2. Les Sept Douleurs de Marie. — Huit jours exactement avant le Vendredi-Saint, l’Église commémore les douleurs indicibles que souffrit la Sainte Vierge au pied de la Croix, et elle a institué pour cela une fête spéciale. Alors, s’accomplit la prophétie de Siméon : “ Ton âme sera transpercée d’un glaive.”
    
Dans toute cette fête, on entend les accents les plus tendres de la compassion pour le Christ : cette fête est toute pénétrée de la mystique de la Passion. On représente volontiers Marie sous la figure de l’Épouse qui a perdu son Époux. La Sainte Vierge elle-même est, à son tour, la figure de l’âme éprise du Christ, qui ressent une sainte compassion pour son divin Époux. La séquence de la messe “ Stabat Mater” est très célèbre ; c’est une des plus magnifiques poésies religieuses du Moyen-Age. Les textes de la fête s’écartent entièrement, en certains point, de la composition liturgique traditionnelle. Ainsi, dans l’Introït, nous ne trouvons pas de psaume ; les hymnes du bréviaire sont empruntées à la séquence.
     
La comparaison entre la liturgie un peu austère du temporel et l’office débordant de sentiments de la fête est très instructive pour nous, qui voulons pénétrer toujours plus profondément l’esprit de la liturgie antique.

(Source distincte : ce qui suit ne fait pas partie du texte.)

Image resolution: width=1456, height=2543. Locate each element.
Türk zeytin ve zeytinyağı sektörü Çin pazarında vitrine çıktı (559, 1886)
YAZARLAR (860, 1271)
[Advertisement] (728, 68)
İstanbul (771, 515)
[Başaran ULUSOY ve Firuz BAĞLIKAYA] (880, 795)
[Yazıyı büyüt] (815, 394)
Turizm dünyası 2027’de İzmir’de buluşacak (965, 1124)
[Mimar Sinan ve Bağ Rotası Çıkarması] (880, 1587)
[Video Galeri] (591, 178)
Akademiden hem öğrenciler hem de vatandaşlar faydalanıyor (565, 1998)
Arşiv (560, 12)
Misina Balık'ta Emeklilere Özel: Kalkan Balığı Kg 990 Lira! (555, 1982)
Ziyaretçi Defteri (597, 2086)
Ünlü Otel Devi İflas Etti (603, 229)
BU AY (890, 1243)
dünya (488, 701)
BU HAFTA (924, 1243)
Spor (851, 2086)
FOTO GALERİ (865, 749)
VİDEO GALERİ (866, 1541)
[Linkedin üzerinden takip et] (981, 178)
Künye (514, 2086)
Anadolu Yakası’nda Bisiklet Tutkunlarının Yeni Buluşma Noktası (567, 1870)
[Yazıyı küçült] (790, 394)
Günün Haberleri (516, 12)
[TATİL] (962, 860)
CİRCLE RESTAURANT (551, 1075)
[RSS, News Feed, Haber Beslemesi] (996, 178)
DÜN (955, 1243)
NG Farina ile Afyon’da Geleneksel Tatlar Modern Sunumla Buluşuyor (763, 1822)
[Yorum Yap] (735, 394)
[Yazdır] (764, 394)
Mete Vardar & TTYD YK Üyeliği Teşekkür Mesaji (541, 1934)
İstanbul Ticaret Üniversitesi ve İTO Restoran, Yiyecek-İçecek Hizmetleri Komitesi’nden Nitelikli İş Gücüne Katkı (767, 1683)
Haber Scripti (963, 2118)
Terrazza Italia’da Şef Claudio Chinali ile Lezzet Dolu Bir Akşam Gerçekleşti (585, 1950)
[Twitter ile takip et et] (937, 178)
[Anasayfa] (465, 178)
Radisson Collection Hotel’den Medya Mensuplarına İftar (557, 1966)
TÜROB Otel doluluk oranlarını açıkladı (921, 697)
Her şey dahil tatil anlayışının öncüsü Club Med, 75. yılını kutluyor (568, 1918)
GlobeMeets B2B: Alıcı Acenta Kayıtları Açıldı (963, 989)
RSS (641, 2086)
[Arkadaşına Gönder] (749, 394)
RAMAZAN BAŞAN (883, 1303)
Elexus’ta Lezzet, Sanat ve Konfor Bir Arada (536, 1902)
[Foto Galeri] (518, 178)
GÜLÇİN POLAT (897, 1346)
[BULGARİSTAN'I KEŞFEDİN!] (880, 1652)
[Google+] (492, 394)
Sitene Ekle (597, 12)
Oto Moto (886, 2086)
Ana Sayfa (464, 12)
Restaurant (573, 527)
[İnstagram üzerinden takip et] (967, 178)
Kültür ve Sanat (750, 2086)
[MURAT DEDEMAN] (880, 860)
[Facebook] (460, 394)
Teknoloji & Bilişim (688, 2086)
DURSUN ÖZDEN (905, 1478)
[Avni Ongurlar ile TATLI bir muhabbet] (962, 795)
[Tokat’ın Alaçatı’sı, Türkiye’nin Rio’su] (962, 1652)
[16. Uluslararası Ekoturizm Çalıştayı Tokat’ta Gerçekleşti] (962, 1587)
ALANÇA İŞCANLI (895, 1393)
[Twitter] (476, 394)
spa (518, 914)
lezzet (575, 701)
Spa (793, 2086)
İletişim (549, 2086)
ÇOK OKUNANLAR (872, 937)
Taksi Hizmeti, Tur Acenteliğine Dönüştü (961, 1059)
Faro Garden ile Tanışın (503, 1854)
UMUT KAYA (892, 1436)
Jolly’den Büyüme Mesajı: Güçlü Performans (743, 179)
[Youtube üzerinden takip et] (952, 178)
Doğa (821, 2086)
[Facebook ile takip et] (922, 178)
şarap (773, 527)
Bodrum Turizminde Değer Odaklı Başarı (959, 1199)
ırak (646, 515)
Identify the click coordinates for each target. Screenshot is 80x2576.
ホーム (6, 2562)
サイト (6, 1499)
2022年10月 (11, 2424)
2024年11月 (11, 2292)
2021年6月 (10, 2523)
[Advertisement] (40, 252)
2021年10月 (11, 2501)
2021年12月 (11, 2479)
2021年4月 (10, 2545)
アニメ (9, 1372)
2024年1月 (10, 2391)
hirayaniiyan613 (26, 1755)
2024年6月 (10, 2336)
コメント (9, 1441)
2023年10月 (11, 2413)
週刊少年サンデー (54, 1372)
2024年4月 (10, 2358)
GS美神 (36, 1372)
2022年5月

La messe de la Passion nous présente le Seigneur souffrant dans la prophétie (psaumes), dans la figure (Jérémie), dans l’histoire (Évangile : on décide sa mort). Elle le laisse parler lui-même ou raconte l’événement objectif. Elle ne laisse guère parler nos sentiments. Il n’en est plus de même dans la fête des Sept Douleurs ; le sentiment est au premier plan. Nous considérons la Passion du Seigneur à travers le cœur de la Mère de Dieu. Marie est notre guide et nous apprend à compatir avec le Christ. Là où s’arrête l’ancienne liturgie, commence la nouvelle. L’ancienne nous montre le Seigneur souffrant et laisse à notre cœur le soin de compatir ; la nouvelle veut aussi exciter nos sentiments et toucher notre cœur. Les deux se complètent.